The study identified over 100 publications where the German Research Foundation, DFG (Deutsche Forschungsgemeinschaft) had reportedly funded collaborations. The DFG promised to "closely analyse" the study, adding, "the framework conditions for scientific cooperation with China are regularly put to the test by the DFG."
Germany's Federal Ministry of Education and Research in Berlin is also named as a funder. In an emailed statement, a spokeswoman said, "At the Federal Ministry of Education and Research (BMBF) we do everything possible to prevent German research, and particularly that which is in receipt of BMBF funding, from enhancing China's military strength."

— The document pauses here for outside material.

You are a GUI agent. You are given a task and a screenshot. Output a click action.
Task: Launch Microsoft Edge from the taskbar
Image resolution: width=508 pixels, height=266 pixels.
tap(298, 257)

She added, "Particularly against the backdrop of China's politically mandated strategy of civil-military fusion, the BMBF views the increasing risks of proliferation in many areas of research with concern."
In a landmark move last year the Biden administration passed the CHIPS and Science Act which defines certain research-related practices by China as "malign" and limits cooperation.
But fundamental research—and the intangible knowledge transfer that goes with it—is exempted from the Entities List run by the Department of Commerce that prohibits sensitive exports or cooperation with entities seen as a threat to U.S. national security.
"The CHIPS act is a big step in the right direction," Stoff said, but added: "The U.S. government is not equipped to monitor, enforce, or even do sufficient risks assessments."
"I am not accusing the Germans or Americans of developing military technologies and giving it to the Chinese," Stoff said. "They may be doing good science. But there is a subset where even to a lay person the research itself is clearly military use."